Raw data =
____
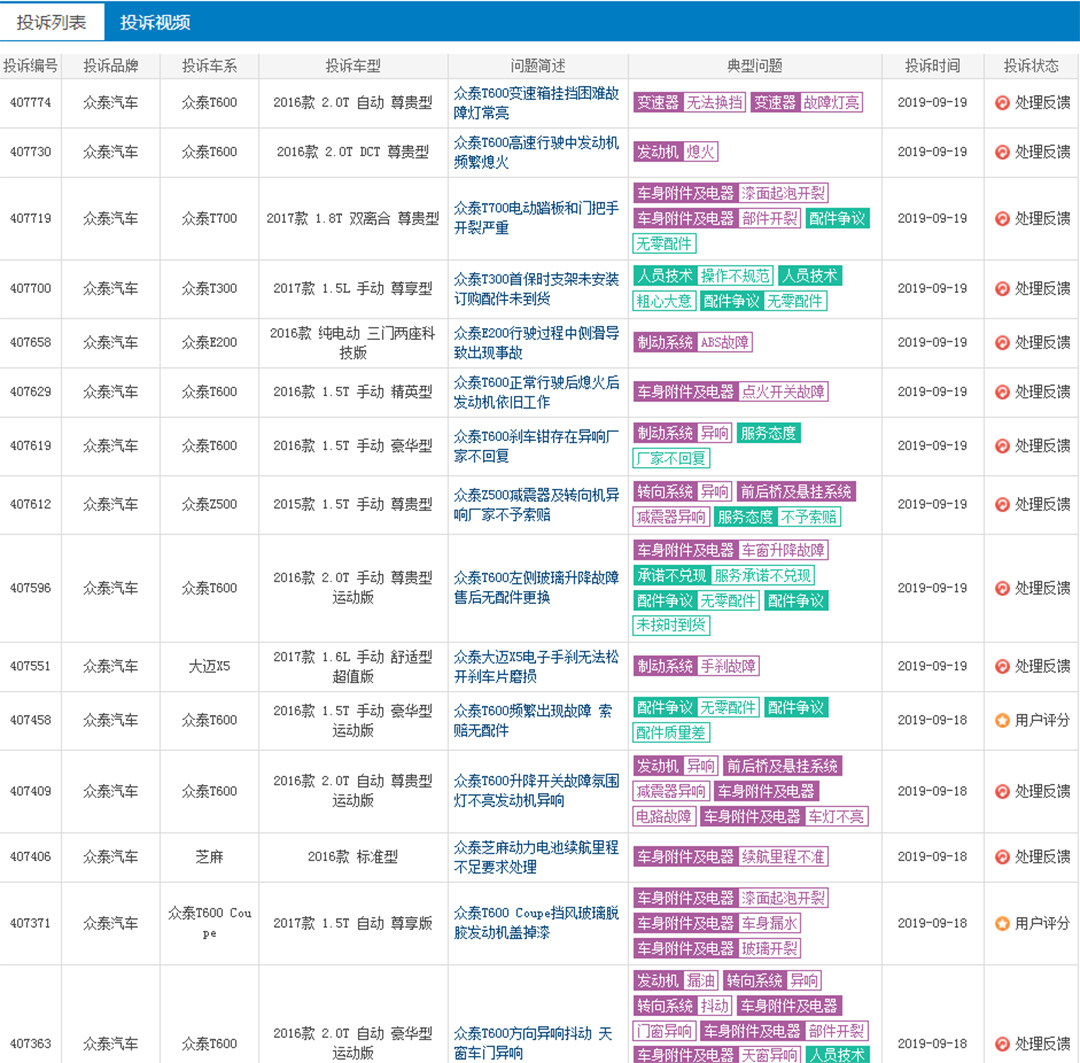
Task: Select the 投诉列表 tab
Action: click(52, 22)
____
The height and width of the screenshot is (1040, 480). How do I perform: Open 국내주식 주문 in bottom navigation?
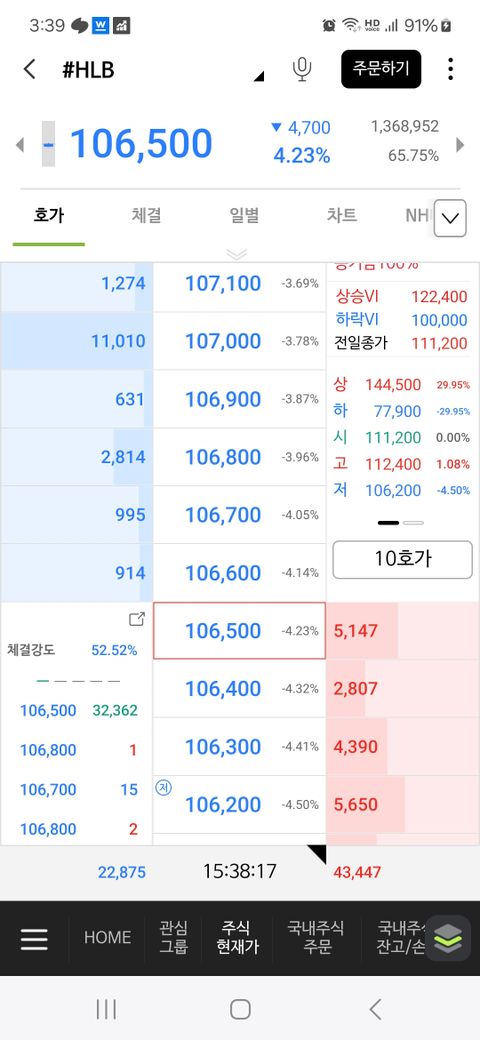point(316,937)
____
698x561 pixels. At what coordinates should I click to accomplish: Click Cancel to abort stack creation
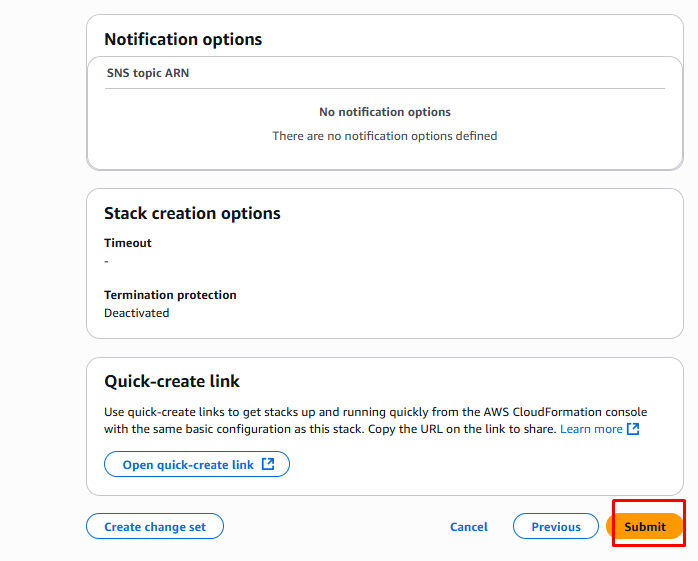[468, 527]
____
Rewrite the rows from the line with "The height and" up to and including the line with "point(316,937)", with "bottom navigation" replaced by "the tab bar" and nothing else changed. Omit the pictures from your answer.

The height and width of the screenshot is (1040, 480). How do I perform: Open 국내주식 주문 in the tab bar?
point(316,937)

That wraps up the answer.